DE202009003540U1 - Force-torque sensor - Google Patents

Abstract

Force-moment sensor (10, 50, 90) for measuring between a base body (12) and a flange (14) axially acting forces (38) and acting transversely thereto tilting moments (40), wherein between the flange (14) and the body (12) due to the forces (38) and tilting moments (40) elastically deformable deformation bodies are provided, characterized in that between the flange (14) and the base body (12) at least two mutually parallel and mutually spaced deformation body (16, 18) are provided.

Description

The The invention relates to a force-moment sensor for measuring between a main body and a flange axially acting forces and transversely acting tilting moments, wherein between the flange body and the main body due to the forces and tilting moments elastically deformable Deformation bodies are provided.

Such sensors are for example from the DE 10 2005 005 758 A1 become known, where it is deduced from the resulting from the deformation of the deformation body distance changes to the height of the forces and moments acting. In these force-moment sensors, it has been found that a measurement of the tilting moments in different directions due to the different deformation stiffnesses of the deformation body, depending on the direction of the force application, leads to different results. Furthermore, it has proved to be disadvantageous that when the deformation elements are relatively rigid in order to record relatively high tilting moments, a force measurement in the axial direction is only very limited possible, since in rigidly formed deformation bodies axial deformation also only at relatively high Axial forces is possible.

Of the The present invention is based on the object, a force-moment sensor to provide, which in terms of overturning comparatively stiff and comparatively in terms of axially acting forces is designed compliant.

These Task is using a force-moment sensor with the characteristics of Patent claim 1 solved. Such a force-moment sensor is therefore characterized by the fact that between the flange body and the body at least two parallel to each other arranged and spaced-apart deformation body are provided. This has the advantage that the height of the Recordable tilting moments, especially on the size adjustable the distance of the two deformation body is. Are the deformation bodies comparatively far apart spaced, so can relatively high tilting moments be recorded. In the axial direction acting forces cause it regardless of the distance of the deformation body equal deformations. Consequently, over the choice of the distance the rigidity of the system with regard to Tilting moments are set. With regard to axially acting forces can be a setting about the election or about the compliance of the deformation body can be adjusted. Overall, this allows the system in terms of tilting moments comparatively be stiff and in terms of axial forces comparatively compliant.

Preferably the deformation bodies are disk-like with a central one Breakthrough formed, wherein the deformation body in central region on the flange body or on the main body and at the radially outer region on the base body or are arranged on the flange body. The order can be provided either directly or indirectly, for example, using other components.

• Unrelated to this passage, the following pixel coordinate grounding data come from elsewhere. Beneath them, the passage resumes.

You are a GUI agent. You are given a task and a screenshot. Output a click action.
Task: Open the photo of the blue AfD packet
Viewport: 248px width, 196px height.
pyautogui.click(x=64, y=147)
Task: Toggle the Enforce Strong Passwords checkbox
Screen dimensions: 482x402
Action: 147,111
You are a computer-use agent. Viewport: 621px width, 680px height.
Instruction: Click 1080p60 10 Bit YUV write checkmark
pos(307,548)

Around to ensure that from different directions upcoming tilting moments with the same magnitude of tilting moments lead to equal deflections of the deformation body, is advantageous if the deformation of a body substantially on have a circular contour lying outer contour. such, see trained as circular disks deformation body preferably a constant thickness and have in particular at least largely homogeneous material properties.

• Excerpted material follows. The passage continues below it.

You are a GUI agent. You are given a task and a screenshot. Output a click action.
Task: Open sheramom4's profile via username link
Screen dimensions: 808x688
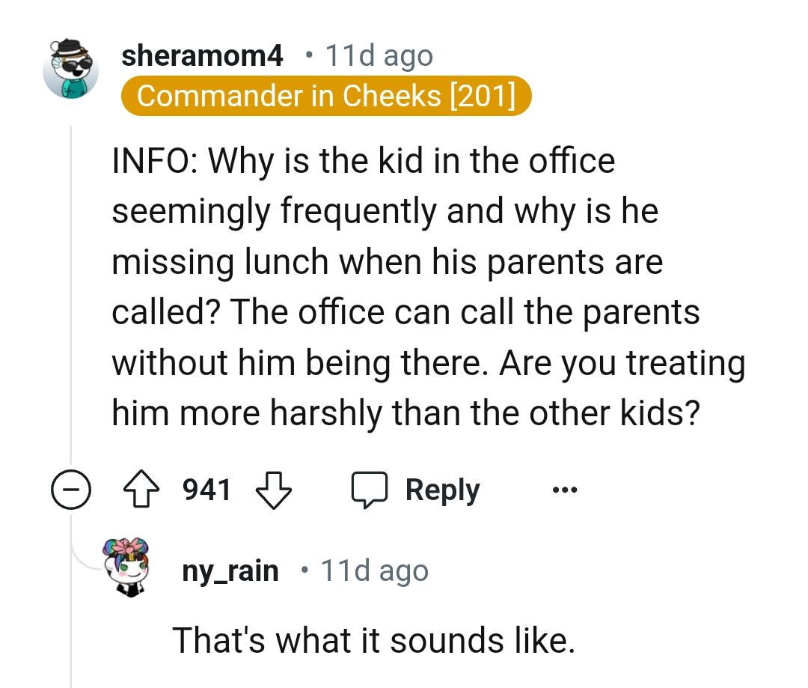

Especially can the deformation body on the body and / or fixedly arranged on the flange body. Such rigid connection of the deformation body has the advantage that the forces and overturning moments are recorded reproducibly.

there It is conceivable that the flange body and / or the base body Support sections for supporting portions of the respective deformation body have, wherein the deformation body by means of clamping elements acting perpendicular to the plane of the deformation body Direction on the flange and / or on the body are arranged clamped. As clamping elements come in particular Clamping screws and / or clamping rings into consideration.

Around in the radially outer region of the deformation body to ensure that each two adjacent deformation bodies are arranged parallel to each other, is advantageous if in the radially outer Area of the deformation body between two adjacent Deformation bodies a retaining ring is provided. This Retaining ring can in particular by means of clamping elements, such as Clamping screws and / or a clamping ring on the flange body and / or base body attached.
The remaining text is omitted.